### Assigned task:
Output the data below exactly.

START Exercise input

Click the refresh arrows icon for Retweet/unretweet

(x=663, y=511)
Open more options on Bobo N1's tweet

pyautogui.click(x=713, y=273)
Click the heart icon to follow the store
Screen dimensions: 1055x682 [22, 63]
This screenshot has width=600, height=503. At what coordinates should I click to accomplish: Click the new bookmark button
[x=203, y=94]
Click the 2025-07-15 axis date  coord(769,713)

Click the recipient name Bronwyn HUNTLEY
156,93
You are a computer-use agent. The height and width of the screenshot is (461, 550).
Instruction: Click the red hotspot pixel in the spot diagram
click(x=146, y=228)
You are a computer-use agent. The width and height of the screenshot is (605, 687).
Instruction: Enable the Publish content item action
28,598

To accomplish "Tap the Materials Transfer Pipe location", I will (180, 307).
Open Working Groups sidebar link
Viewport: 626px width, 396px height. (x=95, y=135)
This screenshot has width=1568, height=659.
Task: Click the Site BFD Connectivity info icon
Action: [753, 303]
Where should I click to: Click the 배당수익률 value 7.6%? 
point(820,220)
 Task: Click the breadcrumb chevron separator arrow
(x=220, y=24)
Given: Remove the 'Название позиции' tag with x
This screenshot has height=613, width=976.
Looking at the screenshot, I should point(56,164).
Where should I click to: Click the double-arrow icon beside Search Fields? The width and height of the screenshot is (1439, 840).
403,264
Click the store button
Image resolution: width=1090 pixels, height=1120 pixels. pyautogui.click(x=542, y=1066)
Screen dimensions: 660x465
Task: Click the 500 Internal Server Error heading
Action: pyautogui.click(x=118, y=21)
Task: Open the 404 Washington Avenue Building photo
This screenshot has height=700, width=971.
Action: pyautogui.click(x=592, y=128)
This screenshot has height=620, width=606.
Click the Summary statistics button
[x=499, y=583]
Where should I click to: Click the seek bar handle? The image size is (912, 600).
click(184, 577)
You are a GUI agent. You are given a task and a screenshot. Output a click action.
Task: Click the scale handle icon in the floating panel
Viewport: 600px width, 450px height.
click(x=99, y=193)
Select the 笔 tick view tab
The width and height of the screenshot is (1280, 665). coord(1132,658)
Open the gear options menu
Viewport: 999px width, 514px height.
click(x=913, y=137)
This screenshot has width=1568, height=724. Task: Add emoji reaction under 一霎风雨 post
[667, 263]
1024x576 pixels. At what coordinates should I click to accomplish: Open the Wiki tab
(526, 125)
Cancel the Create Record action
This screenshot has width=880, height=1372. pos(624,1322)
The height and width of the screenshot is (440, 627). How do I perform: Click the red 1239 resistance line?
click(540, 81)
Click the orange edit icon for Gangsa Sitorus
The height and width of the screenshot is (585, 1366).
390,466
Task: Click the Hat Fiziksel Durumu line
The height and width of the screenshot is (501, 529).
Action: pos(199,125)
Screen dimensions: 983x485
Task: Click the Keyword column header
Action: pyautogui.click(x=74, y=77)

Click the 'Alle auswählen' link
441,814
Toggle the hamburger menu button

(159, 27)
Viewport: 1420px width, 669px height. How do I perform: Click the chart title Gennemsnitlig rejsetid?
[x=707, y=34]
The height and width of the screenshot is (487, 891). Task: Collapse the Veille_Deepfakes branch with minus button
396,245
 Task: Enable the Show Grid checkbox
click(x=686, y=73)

END Exercise input

### Your response:
Click the refresh arrows icon for Retweet/unretweet

(x=663, y=511)
Open more options on Bobo N1's tweet

pyautogui.click(x=713, y=273)
Click the heart icon to follow the store
Screen dimensions: 1055x682 [22, 63]
This screenshot has width=600, height=503. At what coordinates should I click to accomplish: Click the new bookmark button
[x=203, y=94]
Click the 2025-07-15 axis date  coord(769,713)

Click the recipient name Bronwyn HUNTLEY
156,93
You are a computer-use agent. The height and width of the screenshot is (461, 550).
Instruction: Click the red hotspot pixel in the spot diagram
click(x=146, y=228)
You are a computer-use agent. The width and height of the screenshot is (605, 687).
Instruction: Enable the Publish content item action
28,598

To accomplish "Tap the Materials Transfer Pipe location", I will (180, 307).
Open Working Groups sidebar link
Viewport: 626px width, 396px height. (x=95, y=135)
This screenshot has width=1568, height=659.
Task: Click the Site BFD Connectivity info icon
Action: [753, 303]
Where should I click to: Click the 배당수익률 value 7.6%? 
point(820,220)
 Task: Click the breadcrumb chevron separator arrow
(x=220, y=24)
Given: Remove the 'Название позиции' tag with x
This screenshot has height=613, width=976.
Looking at the screenshot, I should point(56,164).
Where should I click to: Click the double-arrow icon beside Search Fields? The width and height of the screenshot is (1439, 840).
403,264
Click the store button
Image resolution: width=1090 pixels, height=1120 pixels. pyautogui.click(x=542, y=1066)
Screen dimensions: 660x465
Task: Click the 500 Internal Server Error heading
Action: pyautogui.click(x=118, y=21)
Task: Open the 404 Washington Avenue Building photo
This screenshot has height=700, width=971.
Action: pyautogui.click(x=592, y=128)
This screenshot has height=620, width=606.
Click the Summary statistics button
[x=499, y=583]
Where should I click to: Click the seek bar handle? The image size is (912, 600).
click(184, 577)
You are a GUI agent. You are given a task and a screenshot. Output a click action.
Task: Click the scale handle icon in the floating panel
Viewport: 600px width, 450px height.
click(x=99, y=193)
Select the 笔 tick view tab
The width and height of the screenshot is (1280, 665). coord(1132,658)
Open the gear options menu
Viewport: 999px width, 514px height.
click(x=913, y=137)
This screenshot has width=1568, height=724. Task: Add emoji reaction under 一霎风雨 post
[667, 263]
1024x576 pixels. At what coordinates should I click to accomplish: Open the Wiki tab
(526, 125)
Cancel the Create Record action
This screenshot has width=880, height=1372. pos(624,1322)
The height and width of the screenshot is (440, 627). How do I perform: Click the red 1239 resistance line?
click(540, 81)
Click the orange edit icon for Gangsa Sitorus
The height and width of the screenshot is (585, 1366).
390,466
Task: Click the Hat Fiziksel Durumu line
The height and width of the screenshot is (501, 529).
Action: pos(199,125)
Screen dimensions: 983x485
Task: Click the Keyword column header
Action: pyautogui.click(x=74, y=77)

Click the 'Alle auswählen' link
441,814
Toggle the hamburger menu button

(159, 27)
Viewport: 1420px width, 669px height. How do I perform: Click the chart title Gennemsnitlig rejsetid?
[x=707, y=34]
The height and width of the screenshot is (487, 891). Task: Collapse the Veille_Deepfakes branch with minus button
396,245
 Task: Enable the Show Grid checkbox
click(x=686, y=73)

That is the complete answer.